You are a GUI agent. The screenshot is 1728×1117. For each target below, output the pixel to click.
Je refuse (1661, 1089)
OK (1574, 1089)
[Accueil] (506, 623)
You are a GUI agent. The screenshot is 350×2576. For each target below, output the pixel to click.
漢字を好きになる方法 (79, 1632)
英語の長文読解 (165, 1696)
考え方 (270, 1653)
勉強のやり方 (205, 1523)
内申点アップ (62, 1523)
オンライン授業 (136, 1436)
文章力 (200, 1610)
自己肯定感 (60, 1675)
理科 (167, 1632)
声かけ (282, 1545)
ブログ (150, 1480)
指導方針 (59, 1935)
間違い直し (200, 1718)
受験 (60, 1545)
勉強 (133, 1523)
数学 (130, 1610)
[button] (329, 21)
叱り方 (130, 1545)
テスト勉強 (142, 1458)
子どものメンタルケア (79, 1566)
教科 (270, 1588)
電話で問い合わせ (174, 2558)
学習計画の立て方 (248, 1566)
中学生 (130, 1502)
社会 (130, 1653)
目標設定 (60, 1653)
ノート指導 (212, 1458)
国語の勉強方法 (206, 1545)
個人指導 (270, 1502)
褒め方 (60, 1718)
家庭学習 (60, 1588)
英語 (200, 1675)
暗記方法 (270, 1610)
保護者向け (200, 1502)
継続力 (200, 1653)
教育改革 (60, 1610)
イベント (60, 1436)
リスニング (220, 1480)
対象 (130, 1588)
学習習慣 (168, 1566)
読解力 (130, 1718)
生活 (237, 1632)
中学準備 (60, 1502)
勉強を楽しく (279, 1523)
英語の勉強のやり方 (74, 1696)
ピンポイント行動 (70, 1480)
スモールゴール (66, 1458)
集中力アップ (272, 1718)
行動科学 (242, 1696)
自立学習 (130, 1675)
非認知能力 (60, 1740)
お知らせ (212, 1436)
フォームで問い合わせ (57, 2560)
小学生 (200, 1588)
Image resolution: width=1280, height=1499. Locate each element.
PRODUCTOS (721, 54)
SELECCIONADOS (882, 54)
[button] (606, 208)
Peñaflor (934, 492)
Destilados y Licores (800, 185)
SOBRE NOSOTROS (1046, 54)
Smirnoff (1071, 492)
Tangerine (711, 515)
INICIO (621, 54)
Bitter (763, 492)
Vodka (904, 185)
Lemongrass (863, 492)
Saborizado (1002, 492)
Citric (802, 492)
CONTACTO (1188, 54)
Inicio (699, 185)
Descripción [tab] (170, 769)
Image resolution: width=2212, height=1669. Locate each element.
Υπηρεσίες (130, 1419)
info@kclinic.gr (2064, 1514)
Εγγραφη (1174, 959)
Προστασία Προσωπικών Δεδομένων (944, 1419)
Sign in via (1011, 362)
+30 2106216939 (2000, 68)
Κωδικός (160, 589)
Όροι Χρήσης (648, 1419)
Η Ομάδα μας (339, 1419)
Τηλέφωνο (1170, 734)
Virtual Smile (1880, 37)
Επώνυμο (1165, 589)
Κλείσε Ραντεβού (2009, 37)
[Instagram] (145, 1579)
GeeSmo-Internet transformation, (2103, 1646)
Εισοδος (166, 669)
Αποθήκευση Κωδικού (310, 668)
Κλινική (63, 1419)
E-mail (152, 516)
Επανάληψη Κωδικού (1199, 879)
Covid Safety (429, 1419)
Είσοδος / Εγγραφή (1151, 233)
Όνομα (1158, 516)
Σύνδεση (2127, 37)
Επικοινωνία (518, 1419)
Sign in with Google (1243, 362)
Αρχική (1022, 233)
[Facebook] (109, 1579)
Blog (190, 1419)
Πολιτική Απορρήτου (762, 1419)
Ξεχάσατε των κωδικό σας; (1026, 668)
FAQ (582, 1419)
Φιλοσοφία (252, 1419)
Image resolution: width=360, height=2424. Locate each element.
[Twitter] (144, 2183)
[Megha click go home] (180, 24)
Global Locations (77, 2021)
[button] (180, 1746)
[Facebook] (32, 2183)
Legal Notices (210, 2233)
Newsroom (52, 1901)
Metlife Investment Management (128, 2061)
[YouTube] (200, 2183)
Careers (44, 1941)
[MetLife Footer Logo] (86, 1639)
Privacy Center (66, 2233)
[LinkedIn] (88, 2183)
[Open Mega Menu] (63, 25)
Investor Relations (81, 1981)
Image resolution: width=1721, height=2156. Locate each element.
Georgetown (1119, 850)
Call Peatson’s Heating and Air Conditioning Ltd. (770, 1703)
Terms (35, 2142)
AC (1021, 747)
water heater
○ ○ ○ ○ ○
Show me every line of the entries above that holds "element".

• _Finished exercise_:
Image resolution: width=1280, height=1499. Locate each element.
Image resolution: width=2212, height=1669. Locate each element.
Image resolution: width=360, height=2424. Locate each element.
Image resolution: width=1721, height=2156. Locate each element.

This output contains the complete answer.